PROBLEM STATEMENT.
The data below holds a line containing "Referenzen (241, 2527)" and a line containing "Impressum (285, 2551)"; please quote exactly those two lines and every line between them, and nothing else.

[Saved data entries]
* * * *

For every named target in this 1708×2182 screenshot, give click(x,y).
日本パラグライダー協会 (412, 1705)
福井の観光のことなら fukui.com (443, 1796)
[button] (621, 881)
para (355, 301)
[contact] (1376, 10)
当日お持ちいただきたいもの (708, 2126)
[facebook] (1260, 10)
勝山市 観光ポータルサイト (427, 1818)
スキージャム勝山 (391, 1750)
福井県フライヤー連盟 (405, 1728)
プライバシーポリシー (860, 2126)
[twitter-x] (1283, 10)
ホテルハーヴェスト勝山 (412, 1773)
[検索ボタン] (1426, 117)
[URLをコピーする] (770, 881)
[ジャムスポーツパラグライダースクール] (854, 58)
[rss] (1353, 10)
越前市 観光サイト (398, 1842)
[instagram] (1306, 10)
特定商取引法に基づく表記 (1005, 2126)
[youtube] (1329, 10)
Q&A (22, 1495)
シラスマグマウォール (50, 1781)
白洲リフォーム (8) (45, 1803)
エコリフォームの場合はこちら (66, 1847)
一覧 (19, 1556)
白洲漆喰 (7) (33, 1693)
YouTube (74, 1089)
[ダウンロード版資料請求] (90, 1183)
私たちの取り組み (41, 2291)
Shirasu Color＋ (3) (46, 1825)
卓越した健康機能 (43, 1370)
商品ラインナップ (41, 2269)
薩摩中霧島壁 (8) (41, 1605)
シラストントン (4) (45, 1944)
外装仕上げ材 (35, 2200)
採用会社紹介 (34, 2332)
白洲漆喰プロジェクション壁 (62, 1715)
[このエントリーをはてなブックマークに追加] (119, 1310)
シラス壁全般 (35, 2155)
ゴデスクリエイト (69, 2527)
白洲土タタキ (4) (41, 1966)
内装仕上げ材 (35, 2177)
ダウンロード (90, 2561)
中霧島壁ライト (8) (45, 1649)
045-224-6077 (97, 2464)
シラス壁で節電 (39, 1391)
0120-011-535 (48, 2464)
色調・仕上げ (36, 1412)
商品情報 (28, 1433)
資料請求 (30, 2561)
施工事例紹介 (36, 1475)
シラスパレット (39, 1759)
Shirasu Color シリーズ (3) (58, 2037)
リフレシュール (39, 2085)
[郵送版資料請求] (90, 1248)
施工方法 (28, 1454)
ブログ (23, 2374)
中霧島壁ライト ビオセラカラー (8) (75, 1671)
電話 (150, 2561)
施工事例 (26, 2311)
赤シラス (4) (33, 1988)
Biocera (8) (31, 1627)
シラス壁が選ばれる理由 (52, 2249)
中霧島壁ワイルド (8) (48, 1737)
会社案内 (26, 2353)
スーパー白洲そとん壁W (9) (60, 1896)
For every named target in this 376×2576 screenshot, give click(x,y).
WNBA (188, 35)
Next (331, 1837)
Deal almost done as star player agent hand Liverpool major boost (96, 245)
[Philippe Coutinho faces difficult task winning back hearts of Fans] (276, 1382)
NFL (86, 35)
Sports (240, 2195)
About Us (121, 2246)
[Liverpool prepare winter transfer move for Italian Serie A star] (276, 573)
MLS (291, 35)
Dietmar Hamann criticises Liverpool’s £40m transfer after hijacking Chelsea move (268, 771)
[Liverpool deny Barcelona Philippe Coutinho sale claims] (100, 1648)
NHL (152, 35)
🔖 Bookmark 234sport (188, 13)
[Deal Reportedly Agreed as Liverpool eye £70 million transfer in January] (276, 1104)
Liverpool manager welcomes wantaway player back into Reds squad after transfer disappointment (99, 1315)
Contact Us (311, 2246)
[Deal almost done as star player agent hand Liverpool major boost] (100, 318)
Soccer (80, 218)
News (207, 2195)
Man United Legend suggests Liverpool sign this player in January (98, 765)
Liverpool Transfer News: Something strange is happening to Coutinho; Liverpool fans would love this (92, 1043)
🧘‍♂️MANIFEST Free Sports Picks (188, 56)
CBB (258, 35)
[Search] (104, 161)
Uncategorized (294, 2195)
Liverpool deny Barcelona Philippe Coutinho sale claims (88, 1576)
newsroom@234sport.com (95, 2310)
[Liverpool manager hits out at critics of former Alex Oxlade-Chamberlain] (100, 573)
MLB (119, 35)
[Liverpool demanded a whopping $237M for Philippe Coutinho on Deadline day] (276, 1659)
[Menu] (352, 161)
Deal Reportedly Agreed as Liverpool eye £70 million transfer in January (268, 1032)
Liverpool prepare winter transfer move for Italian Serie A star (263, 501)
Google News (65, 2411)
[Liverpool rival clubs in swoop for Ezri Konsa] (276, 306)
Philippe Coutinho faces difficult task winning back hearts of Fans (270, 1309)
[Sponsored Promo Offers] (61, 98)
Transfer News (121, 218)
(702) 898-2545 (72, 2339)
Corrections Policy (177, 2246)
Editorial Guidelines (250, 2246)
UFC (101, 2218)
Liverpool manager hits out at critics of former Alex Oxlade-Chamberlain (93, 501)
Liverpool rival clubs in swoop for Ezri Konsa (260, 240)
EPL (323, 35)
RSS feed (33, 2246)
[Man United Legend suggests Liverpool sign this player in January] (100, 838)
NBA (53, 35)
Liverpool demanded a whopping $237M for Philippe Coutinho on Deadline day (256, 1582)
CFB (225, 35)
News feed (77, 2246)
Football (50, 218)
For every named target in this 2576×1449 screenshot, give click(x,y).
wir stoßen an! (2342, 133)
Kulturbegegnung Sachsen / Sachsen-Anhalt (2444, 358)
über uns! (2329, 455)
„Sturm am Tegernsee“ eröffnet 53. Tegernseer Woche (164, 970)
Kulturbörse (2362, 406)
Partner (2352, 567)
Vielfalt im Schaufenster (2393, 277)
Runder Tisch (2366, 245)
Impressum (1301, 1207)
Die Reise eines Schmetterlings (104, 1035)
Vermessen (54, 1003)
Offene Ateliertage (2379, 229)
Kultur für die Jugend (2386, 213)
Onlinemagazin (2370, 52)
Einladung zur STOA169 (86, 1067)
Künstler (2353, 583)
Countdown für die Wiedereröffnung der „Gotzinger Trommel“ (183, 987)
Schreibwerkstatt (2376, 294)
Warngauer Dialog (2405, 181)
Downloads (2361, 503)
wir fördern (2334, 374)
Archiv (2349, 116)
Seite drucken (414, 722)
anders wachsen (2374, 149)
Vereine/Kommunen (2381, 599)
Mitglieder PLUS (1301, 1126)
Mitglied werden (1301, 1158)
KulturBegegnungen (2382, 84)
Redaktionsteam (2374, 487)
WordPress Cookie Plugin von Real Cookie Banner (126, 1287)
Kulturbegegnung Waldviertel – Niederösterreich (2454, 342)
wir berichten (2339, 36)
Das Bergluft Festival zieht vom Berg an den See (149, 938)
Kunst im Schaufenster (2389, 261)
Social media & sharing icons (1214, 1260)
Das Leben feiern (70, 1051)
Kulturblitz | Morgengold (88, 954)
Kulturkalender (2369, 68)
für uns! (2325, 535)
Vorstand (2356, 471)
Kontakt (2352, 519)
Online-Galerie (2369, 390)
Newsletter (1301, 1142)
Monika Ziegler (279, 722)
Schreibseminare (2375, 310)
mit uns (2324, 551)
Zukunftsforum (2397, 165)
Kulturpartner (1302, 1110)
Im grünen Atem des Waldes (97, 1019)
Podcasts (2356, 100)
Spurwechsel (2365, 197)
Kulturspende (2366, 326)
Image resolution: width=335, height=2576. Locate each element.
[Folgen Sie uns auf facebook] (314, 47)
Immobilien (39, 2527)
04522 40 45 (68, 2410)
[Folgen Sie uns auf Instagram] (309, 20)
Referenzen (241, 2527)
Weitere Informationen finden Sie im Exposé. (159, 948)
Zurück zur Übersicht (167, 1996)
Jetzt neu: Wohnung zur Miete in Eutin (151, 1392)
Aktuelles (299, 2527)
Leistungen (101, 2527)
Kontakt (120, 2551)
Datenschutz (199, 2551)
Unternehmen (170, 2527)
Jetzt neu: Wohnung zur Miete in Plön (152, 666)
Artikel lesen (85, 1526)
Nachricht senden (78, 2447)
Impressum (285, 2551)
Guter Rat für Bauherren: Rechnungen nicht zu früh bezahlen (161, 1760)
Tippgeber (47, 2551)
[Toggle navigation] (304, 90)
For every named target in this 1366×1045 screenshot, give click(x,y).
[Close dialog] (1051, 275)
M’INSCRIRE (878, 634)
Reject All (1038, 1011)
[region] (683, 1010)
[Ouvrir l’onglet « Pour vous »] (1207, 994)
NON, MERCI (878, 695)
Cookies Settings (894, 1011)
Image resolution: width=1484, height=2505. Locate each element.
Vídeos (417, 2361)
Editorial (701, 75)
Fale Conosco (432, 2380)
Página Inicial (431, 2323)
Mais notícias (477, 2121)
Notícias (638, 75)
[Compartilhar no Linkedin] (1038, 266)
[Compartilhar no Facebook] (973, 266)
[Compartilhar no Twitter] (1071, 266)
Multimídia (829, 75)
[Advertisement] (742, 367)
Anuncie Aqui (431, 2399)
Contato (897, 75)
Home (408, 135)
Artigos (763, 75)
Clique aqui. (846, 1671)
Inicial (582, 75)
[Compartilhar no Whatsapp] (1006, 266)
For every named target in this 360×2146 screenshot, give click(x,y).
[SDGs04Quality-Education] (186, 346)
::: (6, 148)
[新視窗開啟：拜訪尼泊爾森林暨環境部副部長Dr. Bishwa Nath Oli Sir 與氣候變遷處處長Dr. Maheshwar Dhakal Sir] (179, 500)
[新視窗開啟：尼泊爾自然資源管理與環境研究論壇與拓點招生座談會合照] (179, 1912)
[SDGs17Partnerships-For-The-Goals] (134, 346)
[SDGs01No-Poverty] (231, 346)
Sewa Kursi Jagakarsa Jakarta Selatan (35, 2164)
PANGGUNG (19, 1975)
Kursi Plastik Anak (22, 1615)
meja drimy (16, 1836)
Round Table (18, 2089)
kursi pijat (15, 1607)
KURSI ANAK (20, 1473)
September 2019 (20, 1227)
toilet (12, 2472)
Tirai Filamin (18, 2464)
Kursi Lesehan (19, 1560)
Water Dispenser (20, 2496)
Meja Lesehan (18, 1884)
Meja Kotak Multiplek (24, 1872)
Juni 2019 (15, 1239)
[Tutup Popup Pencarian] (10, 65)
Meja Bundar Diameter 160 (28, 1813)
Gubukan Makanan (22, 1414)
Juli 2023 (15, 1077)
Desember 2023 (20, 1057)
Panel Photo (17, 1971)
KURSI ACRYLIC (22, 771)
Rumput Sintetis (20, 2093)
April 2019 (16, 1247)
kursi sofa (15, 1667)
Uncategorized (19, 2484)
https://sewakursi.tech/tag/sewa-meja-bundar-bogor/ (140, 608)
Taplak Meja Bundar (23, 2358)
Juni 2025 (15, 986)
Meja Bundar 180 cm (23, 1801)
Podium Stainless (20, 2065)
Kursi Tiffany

* * * *

YOUR SOLUTION.
Referenzen (241, 2527)
Weitere Informationen finden Sie im Exposé. (159, 948)
Zurück zur Übersicht (167, 1996)
Jetzt neu: Wohnung zur Miete in Eutin (151, 1392)
Aktuelles (299, 2527)
Leistungen (101, 2527)
Kontakt (120, 2551)
Datenschutz (199, 2551)
Unternehmen (170, 2527)
Jetzt neu: Wohnung zur Miete in Plön (152, 666)
Artikel lesen (85, 1526)
Nachricht senden (78, 2447)
Impressum (285, 2551)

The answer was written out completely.